Re: Square Root of Eight Dead Children

Lois Shawver ( rathbone@crl.com )
Sun, 17 Mar 1996 19:14:38 -0800 (PST)

Bill,

You want to know what you have said that I agree with and disagree with?
It seems to me that it would simplify both your theory, and my reaction
to it, to classify your various points according to whether I agree with
them -- but I suppose I can take this as an invitation to talk a little
about my own ideas in relation to yours. In that spirit then, I'll talk
a little about how my ideas are, I think, inclined to be a little
different from yours, as I understand yours.

I suppose I could say that I see constructs as more contextual than you
seem to. My picture is that your "weaving" of constructs paints a picture
of the individual self as created out of the building blocks of our
constructs. In contrast, I think back about Kelley describing REP therapy
in which people took on constructs in a kind of roleplay and the were
changed by that process. Remember? And I think of people moving in and
out of different constructs as they move in and out of different
linguistic communities. Please understand, I am not saying that people
are completely wishy-washy in this way. They have perspectives and ideas
that they bring to each new situation, habits of thought, if you will, but
as a matter of emphasis, I think I am more struck by the flexibility of
attachment to our constructs than you seem to me to be.

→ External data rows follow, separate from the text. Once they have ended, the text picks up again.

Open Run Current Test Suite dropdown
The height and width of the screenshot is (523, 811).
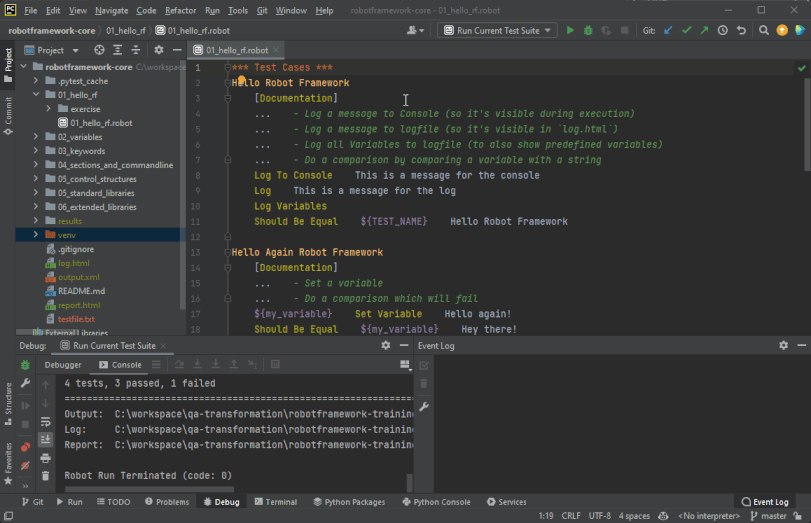click(497, 30)
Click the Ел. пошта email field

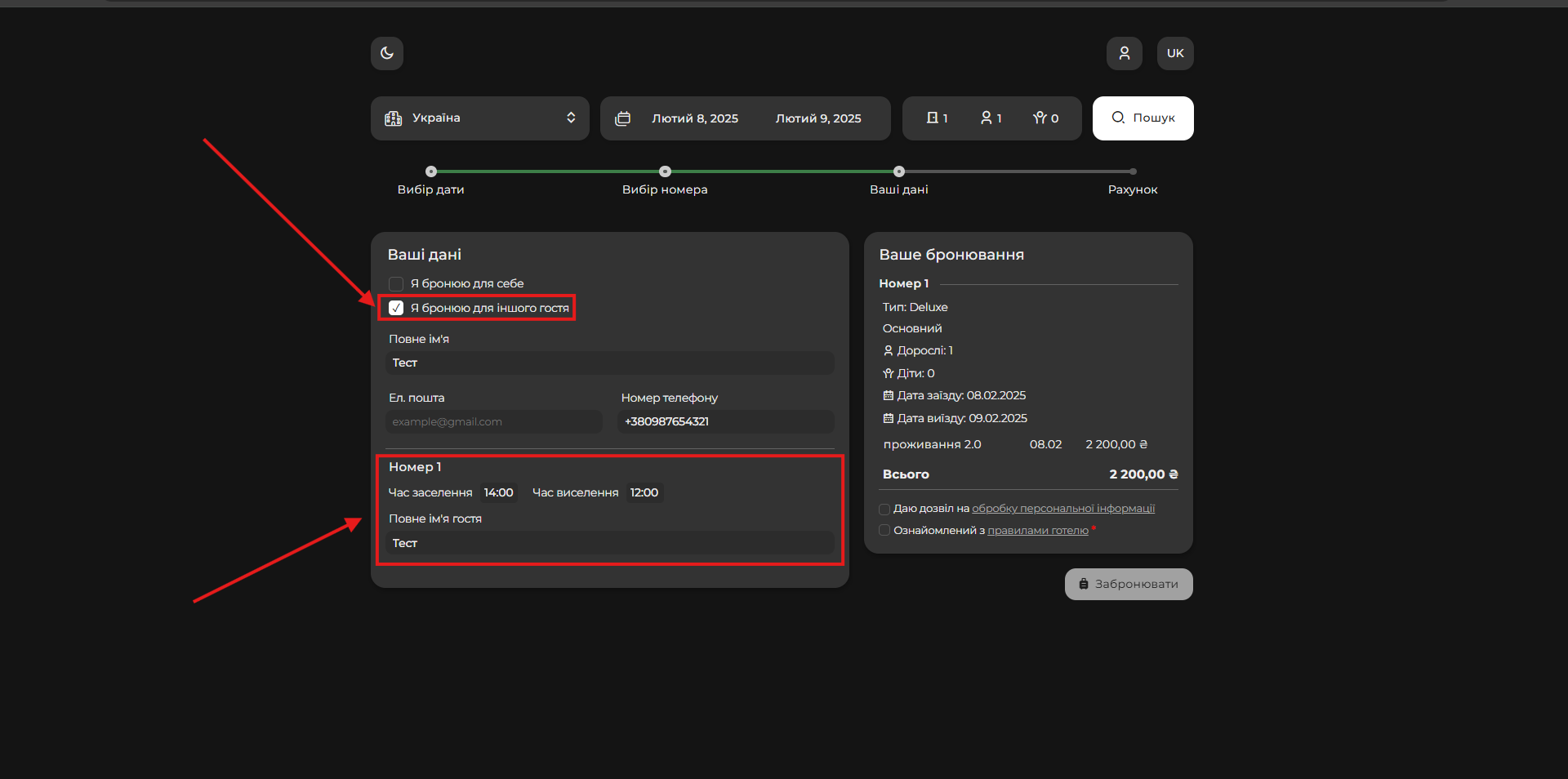pyautogui.click(x=493, y=421)

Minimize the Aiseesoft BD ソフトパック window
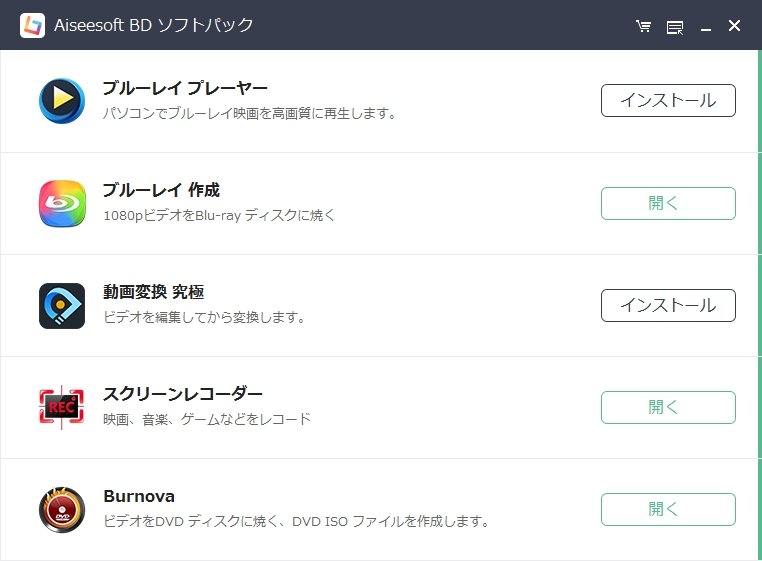(x=706, y=26)
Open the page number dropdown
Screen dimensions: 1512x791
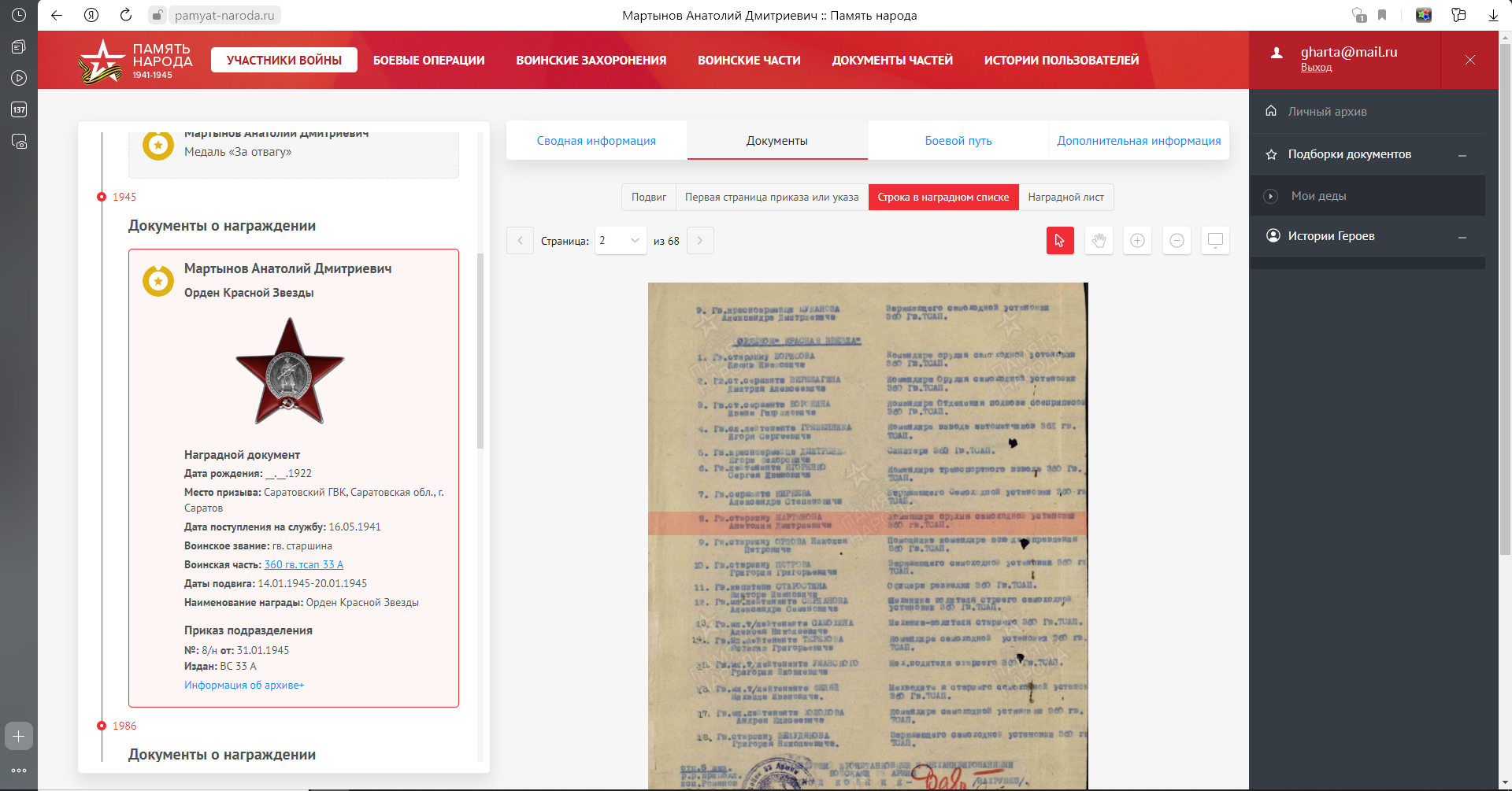click(x=621, y=241)
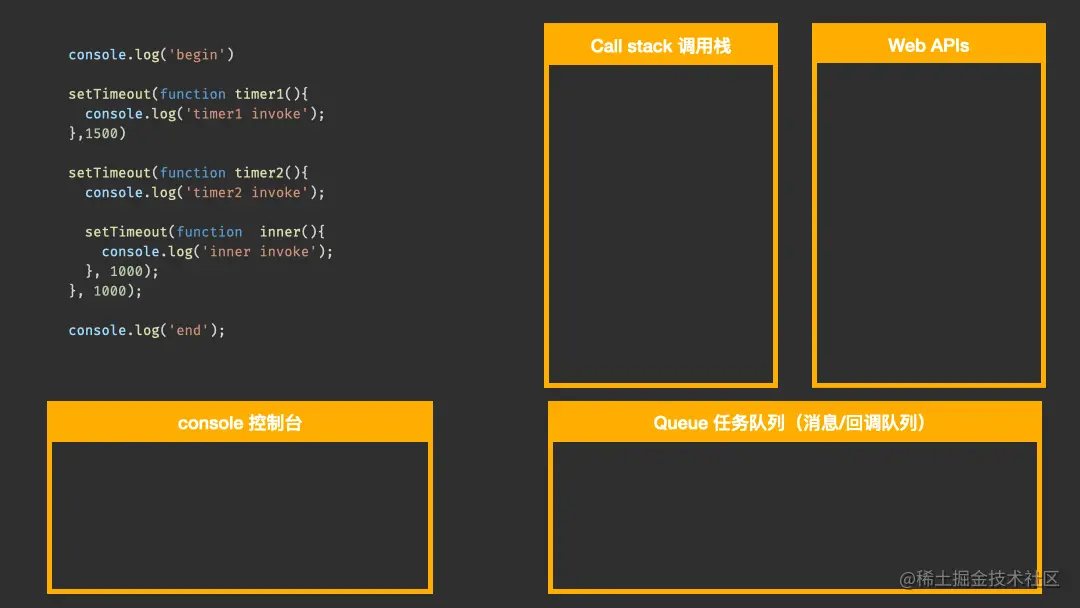Select the timer2 function declaration line
1080x608 pixels.
click(x=186, y=172)
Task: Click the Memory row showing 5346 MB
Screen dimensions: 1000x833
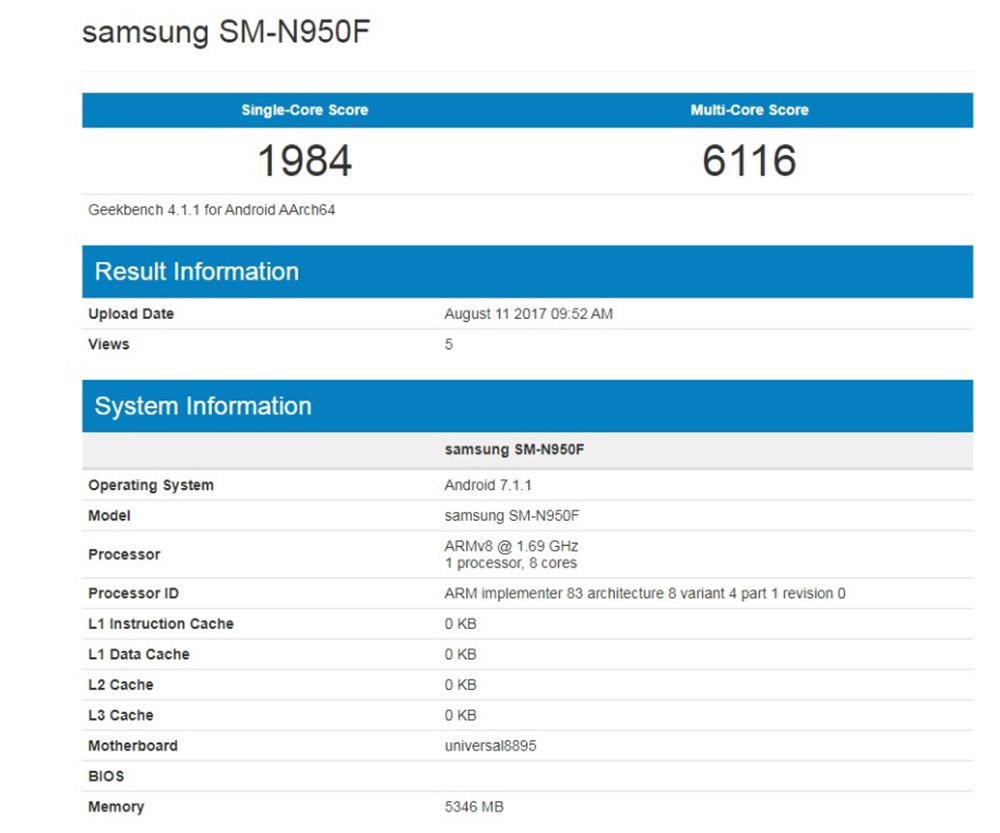Action: pyautogui.click(x=474, y=806)
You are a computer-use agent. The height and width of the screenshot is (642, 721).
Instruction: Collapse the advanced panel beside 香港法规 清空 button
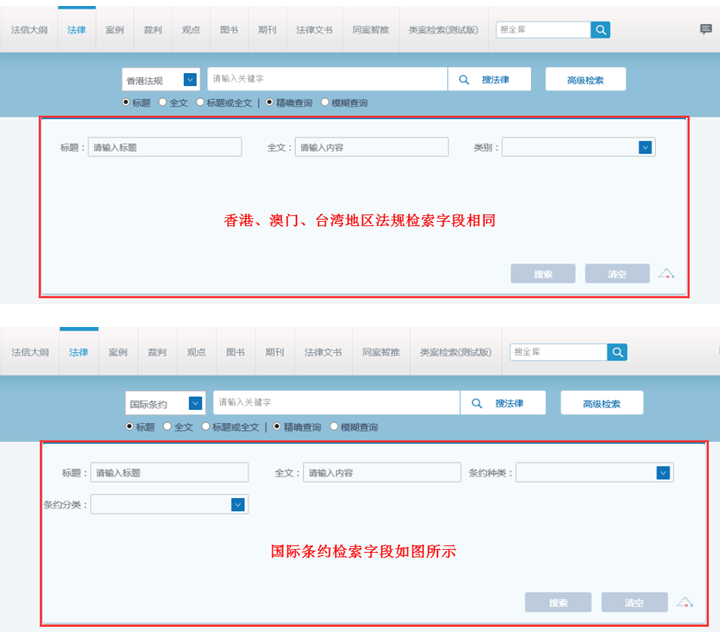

I even toy sometimes with the Greek philosophy of logos, and think of our
constructs as existing in a kind of way of reasoning, or way of seeing
things, that exists outside any particular individual. I am not tempted
to view this as a mystical other reallm, however. I see it as existing in
our inscriptions (our books, our memorized passages, our art, our
routinized language, etc.) -- for our dialogue does not require us to talk
only with living people. (This has much in common with Popper's concept
of "objective knowledge".) Because language exists apart from a person
(after that person dies, or passed down from one person to another,
changed, but still somewhat the same) we can talk, so to speak, as you do,
answering the questions of Plato, and letting the ancients, even anonymous
ancients, become our conversational partners. And we can do the same
thing with our contemporaries, letting them inform our constructs or
resisting that, deliberately or otherwise. We can do that with each other
here, either letting our minds open up for a moment to engage with a
person who thinks with different constructs, or by resisting that.

Thinking this way leads me to pull books from my shelf that talk to me
about these things, to read Wittgenstein, Derrida, or Ricoeur, for
example, to study the way in which we are not merely victims of the
constructs we have inherited but that we impose and our constructs on
others, build institutions with them, shape and mold destinies, by
legislating definitions that become part of our communal way of
understanding. And they impose their constructs on us.

If I have understood you correctly, then I believe you and I are bringing
different constructs, different metaphors, to our dialogue. But don't you
think it is possible for someone like me to suspend my attachment to the
postmodern point of view that sings to me at this phase in my life and sit
with you a while to try to understand what you have to say? And to learn
from that?

I hope so. If not, we are all truly trapped by our constructs and
predispositions.

About polarized constructs: Bill, I'm afraid I may not have read your
posts as carefully on this issue as I might have. Was that something you
addressed specifically to me? Or may I have missed it, or part of your
explanation, because you made these points before your notes caught my
eye. I am afraid I do a lot of deleting before notes catch my eye - but
you did that. At any rate, I have not asked you to explain it again
because I "disagree with it". I don't understand it yet.